Fellows was referring to Lance Littrell, a Client Services Manager for Kimley-Horn — a planning, surveying, engineering and design consulting firm. The city hired Kimley-Horn to help renew the city water use permit beginning back in June of 2018.

Littrell explained that he does not believe the SWFWMD water use permit that was recently approved will meet city demand in the near future.

“I'm not sure any of us are comfortable with the number that we ended up with from the district, as far as the amount, because the growth in Davenport is extraordinary,” Littrell said.

Davenport Vice Mayor Brynn Summerlin asked how long it would be before the city would have to go through the water use permit application process again, with Littrell explaining that it is a five year permit.

“There is a good chance that we will be looking at more water prior to five years,” Littrell said. “We got all that we can get for now. You are going to be seeing things on conservation and alternative water supply, which everyone knows we are going to have to deal with.”

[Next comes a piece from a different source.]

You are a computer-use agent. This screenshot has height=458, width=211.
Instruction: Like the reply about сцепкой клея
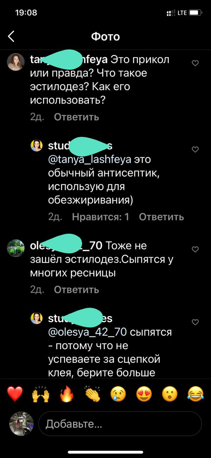click(x=195, y=322)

Water challenges will persist

Alternative water supply refers to any source of water other than from the Upper Floridan Aquifer, which is where most Polk County residents, businesses and industry get their water now. Experts say that supply is exhausted.

This is a problem throughout Central Florida, and is even more pronounced in areas such as Four Corners because alternative water supply options are limited according to a June 2015 SWFWMD report.

In places such as Key West and Miami, where fresh water sources are also limited, salt water from the Lower Floridan Aquifer — or LFA — is used as an alternative water source. SWFWMD staff decided to try that idea in the Four Corners area.

SWFWMD owns a 130-acre parcel of land adjacent to the Lake Marion Creek Wildlife Management Area, east of Davenport, near the Kissimmee River. Experts decided to study the feasibility of building a LFA wellfield on the property back in 2003.

According to the June 2015 report, the Lower Floridan aquifer extends from 1,250 to approximately 2,587 feet under the Davenport area.

In 2003, a well called “ROMP 74X – Davenport” reached the upper portion of the LFA, but the water there could not be feasibly treated and converted into drinking water.

“Four additional groundwater samples were collected from the Lower Floridan aquifer while core drilling between 1,427 and 2,777 feet,” the 2015 report states. “The results of the laboratory analyses showed most of the groundwater samples collected exceed the secondary drinking water standards.”

In other words, drilling deeper for water may not be a viable solution for the Four Corners area.

Beginning around 2008, experts began similar tests on an LFA wellfield near Walk-In-Water Road, east of Lake Wales. In 2017, experts started to study a LFA wellfield in Lakeland.

In 2019, proposed LFA wellfields near Lake Wales and Lakeland were determined to be feasible. The Polk Regional Water Cooperative website states the local cost share to build the two desalination — not including pipes connecting all of the county municipalities or other AWS options — would be around $320 million.

State taxpayers would be paying for the other half of the cost if the desalination plants are built as proposed. Given how the Davenport water use permit application went, one or both desalination plants will likely be built.

The $320 million must be borrowed. The PRWC has proposed to borrow $250 million from the federal government and pay the remaining amount using state revolving-fund loans and possibly even private loans.

Those living in the unincorporated Four Corners area outside any city limits in Polk County would be responsible for borrowing 7.29 percent of the local cost share, or around $23 million. Polk County Northeast Utility Service Area bills would likely increase over the next decade to offset those costs.

Davenport residents would be responsible to borrow .92 percent of the local cost share according to PRWC documents, or roughly $3.2 million.

Haines City residents would be responsible to borrow 5.14 percent of the local cost share, or more than $16 million.